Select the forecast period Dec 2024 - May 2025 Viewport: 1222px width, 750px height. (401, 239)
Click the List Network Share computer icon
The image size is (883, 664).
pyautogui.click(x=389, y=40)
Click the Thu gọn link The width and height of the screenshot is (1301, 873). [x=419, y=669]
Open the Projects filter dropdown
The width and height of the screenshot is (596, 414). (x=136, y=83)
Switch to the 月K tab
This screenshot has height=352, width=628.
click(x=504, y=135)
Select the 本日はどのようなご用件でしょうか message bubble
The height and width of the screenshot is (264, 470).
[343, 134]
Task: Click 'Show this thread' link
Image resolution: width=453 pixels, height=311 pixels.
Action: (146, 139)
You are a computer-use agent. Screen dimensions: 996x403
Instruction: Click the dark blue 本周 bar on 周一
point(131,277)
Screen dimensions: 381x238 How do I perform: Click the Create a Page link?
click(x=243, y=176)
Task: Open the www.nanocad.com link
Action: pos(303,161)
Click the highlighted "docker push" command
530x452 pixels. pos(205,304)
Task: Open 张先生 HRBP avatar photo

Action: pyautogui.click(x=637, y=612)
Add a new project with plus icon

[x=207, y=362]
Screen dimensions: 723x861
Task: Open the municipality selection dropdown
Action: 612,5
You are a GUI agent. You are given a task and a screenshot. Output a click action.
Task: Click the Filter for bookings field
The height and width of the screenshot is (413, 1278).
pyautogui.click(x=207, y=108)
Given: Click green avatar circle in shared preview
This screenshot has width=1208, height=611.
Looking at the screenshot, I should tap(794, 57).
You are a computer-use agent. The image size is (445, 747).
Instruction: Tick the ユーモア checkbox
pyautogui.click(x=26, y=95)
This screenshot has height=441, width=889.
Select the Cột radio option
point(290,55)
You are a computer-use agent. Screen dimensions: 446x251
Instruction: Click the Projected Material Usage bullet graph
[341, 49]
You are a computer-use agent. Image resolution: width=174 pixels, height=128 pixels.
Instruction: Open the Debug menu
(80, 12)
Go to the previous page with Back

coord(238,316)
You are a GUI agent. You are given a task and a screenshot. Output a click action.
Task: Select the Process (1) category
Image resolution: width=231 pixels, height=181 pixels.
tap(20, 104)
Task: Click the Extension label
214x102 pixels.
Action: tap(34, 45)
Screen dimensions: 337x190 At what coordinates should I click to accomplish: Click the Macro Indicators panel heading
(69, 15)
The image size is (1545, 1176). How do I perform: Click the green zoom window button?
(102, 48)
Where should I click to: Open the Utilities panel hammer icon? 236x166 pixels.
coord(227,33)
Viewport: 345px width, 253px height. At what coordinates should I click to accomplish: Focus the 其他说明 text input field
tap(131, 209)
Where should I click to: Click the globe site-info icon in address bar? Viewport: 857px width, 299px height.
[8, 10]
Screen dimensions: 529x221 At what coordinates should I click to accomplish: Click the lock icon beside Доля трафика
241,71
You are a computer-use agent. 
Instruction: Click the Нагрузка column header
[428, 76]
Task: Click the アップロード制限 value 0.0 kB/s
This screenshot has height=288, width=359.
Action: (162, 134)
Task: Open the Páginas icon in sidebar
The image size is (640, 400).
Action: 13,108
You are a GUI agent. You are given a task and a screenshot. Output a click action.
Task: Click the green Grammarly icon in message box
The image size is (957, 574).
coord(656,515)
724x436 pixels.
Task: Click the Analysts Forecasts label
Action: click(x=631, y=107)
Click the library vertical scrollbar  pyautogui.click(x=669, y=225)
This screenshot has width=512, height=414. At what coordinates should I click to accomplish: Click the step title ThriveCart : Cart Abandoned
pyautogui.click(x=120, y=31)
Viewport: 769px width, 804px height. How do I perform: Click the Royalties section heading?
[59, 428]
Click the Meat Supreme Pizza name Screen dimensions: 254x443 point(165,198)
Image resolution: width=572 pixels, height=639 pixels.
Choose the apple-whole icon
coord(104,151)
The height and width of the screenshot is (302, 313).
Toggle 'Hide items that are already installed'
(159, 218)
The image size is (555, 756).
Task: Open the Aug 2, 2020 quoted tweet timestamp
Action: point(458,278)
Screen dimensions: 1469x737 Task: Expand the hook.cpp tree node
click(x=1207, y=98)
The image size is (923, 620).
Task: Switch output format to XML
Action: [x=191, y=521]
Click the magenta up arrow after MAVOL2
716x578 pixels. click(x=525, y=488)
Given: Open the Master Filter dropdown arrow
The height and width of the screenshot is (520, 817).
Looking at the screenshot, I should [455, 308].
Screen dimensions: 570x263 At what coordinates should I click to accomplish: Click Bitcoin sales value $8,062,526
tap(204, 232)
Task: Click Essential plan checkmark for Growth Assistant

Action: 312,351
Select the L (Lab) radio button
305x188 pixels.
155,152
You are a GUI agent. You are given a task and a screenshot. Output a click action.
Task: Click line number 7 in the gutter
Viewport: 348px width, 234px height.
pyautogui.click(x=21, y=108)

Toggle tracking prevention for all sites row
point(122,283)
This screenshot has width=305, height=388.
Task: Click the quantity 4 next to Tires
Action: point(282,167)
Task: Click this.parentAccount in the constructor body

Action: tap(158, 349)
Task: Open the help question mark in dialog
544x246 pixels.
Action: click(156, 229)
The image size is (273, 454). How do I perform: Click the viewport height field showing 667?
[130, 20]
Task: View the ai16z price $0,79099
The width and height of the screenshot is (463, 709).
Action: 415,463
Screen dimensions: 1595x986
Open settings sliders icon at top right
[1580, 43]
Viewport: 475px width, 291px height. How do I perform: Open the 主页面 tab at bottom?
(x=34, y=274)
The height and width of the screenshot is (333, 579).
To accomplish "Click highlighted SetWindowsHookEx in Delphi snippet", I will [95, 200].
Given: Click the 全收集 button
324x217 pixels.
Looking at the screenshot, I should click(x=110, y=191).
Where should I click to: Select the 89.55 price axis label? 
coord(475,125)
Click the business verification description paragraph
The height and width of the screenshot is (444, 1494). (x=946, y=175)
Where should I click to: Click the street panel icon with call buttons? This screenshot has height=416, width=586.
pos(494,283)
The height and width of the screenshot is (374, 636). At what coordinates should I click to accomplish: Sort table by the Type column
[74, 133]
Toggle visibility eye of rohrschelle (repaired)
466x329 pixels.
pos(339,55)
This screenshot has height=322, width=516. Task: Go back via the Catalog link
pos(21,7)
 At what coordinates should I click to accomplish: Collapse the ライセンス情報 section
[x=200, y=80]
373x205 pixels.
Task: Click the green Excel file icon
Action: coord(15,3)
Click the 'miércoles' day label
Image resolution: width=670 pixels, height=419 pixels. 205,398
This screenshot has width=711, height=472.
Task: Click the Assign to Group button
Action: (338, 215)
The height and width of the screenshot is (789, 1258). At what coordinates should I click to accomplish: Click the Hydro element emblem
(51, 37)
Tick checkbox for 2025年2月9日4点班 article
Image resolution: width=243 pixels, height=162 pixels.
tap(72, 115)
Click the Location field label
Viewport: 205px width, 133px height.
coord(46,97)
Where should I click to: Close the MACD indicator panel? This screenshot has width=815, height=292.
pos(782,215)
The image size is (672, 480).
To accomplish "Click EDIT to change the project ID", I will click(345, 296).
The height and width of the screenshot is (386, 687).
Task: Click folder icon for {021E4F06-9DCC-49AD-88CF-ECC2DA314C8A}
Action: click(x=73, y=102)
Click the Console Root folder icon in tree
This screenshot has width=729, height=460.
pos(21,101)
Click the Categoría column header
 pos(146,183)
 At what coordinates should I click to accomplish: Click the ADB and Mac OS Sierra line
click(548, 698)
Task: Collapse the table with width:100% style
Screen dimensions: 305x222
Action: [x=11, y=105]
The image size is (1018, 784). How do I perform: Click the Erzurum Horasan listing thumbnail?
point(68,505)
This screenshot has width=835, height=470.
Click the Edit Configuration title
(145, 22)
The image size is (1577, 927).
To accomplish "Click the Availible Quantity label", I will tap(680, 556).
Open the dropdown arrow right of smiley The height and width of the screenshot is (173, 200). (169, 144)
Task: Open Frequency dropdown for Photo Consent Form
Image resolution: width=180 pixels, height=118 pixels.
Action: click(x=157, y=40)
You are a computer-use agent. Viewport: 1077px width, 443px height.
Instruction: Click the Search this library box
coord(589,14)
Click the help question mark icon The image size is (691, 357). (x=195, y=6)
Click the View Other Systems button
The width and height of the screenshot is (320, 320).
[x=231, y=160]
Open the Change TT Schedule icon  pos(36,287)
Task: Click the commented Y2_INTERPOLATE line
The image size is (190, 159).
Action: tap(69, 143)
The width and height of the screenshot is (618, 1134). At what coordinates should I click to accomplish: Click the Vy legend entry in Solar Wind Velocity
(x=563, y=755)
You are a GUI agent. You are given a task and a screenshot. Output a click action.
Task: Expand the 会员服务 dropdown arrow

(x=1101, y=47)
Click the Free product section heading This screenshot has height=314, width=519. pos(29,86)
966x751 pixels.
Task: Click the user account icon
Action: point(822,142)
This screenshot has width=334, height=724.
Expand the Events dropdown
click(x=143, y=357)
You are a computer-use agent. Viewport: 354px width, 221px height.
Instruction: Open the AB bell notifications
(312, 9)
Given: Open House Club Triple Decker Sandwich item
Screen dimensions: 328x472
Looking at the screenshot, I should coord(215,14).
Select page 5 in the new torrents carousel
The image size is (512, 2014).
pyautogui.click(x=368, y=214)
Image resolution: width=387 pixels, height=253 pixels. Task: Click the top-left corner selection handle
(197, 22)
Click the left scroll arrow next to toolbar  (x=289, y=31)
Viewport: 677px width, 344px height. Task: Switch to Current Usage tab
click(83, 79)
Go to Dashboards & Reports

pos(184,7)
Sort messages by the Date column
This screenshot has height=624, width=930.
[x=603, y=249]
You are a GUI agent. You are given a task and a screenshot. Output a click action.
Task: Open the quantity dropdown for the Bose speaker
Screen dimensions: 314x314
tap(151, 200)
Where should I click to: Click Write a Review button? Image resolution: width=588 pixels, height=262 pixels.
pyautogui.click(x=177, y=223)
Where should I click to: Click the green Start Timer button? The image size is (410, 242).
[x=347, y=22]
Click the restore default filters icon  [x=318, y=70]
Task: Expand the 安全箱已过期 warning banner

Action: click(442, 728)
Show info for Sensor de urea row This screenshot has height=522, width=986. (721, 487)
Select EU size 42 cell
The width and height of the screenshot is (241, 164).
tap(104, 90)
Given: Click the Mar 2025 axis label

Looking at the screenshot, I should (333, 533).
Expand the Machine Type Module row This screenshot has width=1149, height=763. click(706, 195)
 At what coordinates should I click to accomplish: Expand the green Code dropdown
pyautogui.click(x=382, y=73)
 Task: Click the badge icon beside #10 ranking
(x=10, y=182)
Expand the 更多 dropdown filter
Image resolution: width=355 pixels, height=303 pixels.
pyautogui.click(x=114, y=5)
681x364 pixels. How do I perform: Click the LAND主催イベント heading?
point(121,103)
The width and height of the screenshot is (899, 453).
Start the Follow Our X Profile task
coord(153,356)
-- -- --
Task details —
Pull every line containing the word "computer" out of the entries above.

The answer —
Click the List Network Share computer icon
You are a computer-use agent. Screen dimensions: 996x403
You are a computer-use agent. The image size is (445, 747).
You are a computer-use agent. Screen dimensions: 446x251
You are a computer-use agent. Image resolution: width=174 pixels, height=128 pixels.
You are a computer-use agent. 
You are a computer-use agent. Viewport: 1077px width, 443px height.
You are a computer-use agent. Viewport: 354px width, 221px height.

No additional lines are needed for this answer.